Cette rétention soulève des interrogations profondes sur les motivations du pouvoir en place. Pourquoi, plus de soixante ans après l’indépendance, persiste-t-il à verrouiller ces archives, empêchant ainsi toute exploration académique et historique? La réponse de Mohammed Harbi est aussi limpide qu’alarmante: «Je pense que c’est de la dynamite, parce qu’en réalité ces archives révèlent le côté “imposture” de l’affaire algérienne.»
Cette déclaration laisse entrevoir une vérité inconfortable, voire explosive, sur les origines et les coulisses du combat pour l’indépendance. Y a-t-il eu un «Independence Day» en Algérie?
Notes:
1- Mohammed Harbi exerce durant la guerre d’Algérie d’importantes responsabilités au sein du FLN. Il a participé aux premières négociations des accords d’Évian.

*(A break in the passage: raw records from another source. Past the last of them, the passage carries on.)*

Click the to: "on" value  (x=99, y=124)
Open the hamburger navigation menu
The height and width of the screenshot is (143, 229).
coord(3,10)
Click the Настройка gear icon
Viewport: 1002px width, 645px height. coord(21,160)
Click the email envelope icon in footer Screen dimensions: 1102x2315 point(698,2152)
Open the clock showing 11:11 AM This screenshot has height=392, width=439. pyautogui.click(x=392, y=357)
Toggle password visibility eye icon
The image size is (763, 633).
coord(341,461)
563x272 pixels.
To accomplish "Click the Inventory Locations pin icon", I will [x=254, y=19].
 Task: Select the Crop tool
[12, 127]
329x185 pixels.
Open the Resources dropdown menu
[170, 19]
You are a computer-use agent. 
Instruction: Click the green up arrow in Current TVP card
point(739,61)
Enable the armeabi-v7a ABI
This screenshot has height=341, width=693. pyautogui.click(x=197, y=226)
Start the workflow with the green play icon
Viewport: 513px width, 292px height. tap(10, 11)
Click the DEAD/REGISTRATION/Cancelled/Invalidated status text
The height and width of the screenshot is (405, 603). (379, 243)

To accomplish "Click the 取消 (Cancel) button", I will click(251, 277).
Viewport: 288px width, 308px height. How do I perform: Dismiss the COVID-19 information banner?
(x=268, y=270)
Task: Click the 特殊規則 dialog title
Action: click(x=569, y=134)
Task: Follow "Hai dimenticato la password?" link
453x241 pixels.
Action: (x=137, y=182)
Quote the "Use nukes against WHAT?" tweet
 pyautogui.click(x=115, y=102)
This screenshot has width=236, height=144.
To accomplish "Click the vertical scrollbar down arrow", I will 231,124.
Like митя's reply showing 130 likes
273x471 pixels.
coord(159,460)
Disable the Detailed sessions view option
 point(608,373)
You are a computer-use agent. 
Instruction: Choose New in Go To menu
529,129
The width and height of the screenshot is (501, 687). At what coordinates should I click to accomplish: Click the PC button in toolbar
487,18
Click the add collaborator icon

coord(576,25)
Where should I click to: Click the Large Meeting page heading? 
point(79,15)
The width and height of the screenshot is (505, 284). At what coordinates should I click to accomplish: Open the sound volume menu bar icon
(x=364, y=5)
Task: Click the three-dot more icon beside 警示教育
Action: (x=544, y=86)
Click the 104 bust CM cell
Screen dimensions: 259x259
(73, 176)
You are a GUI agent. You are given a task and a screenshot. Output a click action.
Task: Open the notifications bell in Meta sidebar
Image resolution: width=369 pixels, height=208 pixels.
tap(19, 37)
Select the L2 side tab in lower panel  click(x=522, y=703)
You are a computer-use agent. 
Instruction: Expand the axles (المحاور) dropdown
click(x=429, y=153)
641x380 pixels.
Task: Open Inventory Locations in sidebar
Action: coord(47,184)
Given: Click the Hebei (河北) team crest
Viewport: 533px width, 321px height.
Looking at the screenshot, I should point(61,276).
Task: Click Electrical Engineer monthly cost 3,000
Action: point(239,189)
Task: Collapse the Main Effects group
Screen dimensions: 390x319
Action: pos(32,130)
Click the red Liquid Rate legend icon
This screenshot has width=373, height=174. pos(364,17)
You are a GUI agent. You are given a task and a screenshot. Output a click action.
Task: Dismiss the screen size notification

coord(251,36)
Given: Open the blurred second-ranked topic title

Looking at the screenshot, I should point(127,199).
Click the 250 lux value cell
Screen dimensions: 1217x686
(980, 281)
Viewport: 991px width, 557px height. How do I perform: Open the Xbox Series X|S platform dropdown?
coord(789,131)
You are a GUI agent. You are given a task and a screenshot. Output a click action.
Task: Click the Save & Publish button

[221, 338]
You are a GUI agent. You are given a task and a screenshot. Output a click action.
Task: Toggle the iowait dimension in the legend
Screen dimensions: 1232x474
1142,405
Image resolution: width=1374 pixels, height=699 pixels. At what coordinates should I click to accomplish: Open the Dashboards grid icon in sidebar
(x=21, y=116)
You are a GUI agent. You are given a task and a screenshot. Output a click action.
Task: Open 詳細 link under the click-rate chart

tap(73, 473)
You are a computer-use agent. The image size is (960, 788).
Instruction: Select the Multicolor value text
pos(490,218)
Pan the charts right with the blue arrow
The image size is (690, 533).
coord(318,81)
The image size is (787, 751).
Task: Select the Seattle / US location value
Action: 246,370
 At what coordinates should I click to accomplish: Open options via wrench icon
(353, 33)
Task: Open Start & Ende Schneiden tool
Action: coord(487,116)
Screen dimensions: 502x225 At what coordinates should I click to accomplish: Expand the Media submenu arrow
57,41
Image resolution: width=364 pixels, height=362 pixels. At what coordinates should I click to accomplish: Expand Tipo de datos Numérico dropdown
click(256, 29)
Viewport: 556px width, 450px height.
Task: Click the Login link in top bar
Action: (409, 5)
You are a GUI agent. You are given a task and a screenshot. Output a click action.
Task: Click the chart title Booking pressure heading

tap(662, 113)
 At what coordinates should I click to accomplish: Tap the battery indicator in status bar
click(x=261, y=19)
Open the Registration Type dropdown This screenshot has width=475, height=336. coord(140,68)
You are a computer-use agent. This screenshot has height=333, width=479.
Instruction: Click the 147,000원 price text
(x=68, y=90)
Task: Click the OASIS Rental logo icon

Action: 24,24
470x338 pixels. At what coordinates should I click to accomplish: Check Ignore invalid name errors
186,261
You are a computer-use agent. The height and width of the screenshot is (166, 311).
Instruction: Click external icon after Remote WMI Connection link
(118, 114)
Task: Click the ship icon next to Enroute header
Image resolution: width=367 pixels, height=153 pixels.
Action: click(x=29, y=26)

Il fut un collaborateur de Krim Belkacem. Conseiller d’Ahmed ben Bella, il est emprisonné en 1965 après le coup d’État de Houari Boumediene jusqu’en 1971. Il est mis en résidence surveillée et interdit de séjour dans les grandes villes. Il s’évade et rejoint la France en 1973. Il est l’un des premiers historiens à décrire le fonctionnement du FLN de l’intérieur dans son livre «Aux origines du FLN. Le populisme révolutionnaire en Algérie» (Éditions Christian Bourgeois, 1975). Il devient enseignant de sociologie et d’histoire à l’université Paris-VIII (1975-1978), à l’université Paris-Descartes (1976-1980) et à l’université Paris-VII (1985-1989). Il ne retourne en Algérie qu’en 1991.
2- «Mohammed Harbi, Mémoires filmées», 23 émissions, réalisation Bernard Richard et Robi Morder, date d’édition: 2021.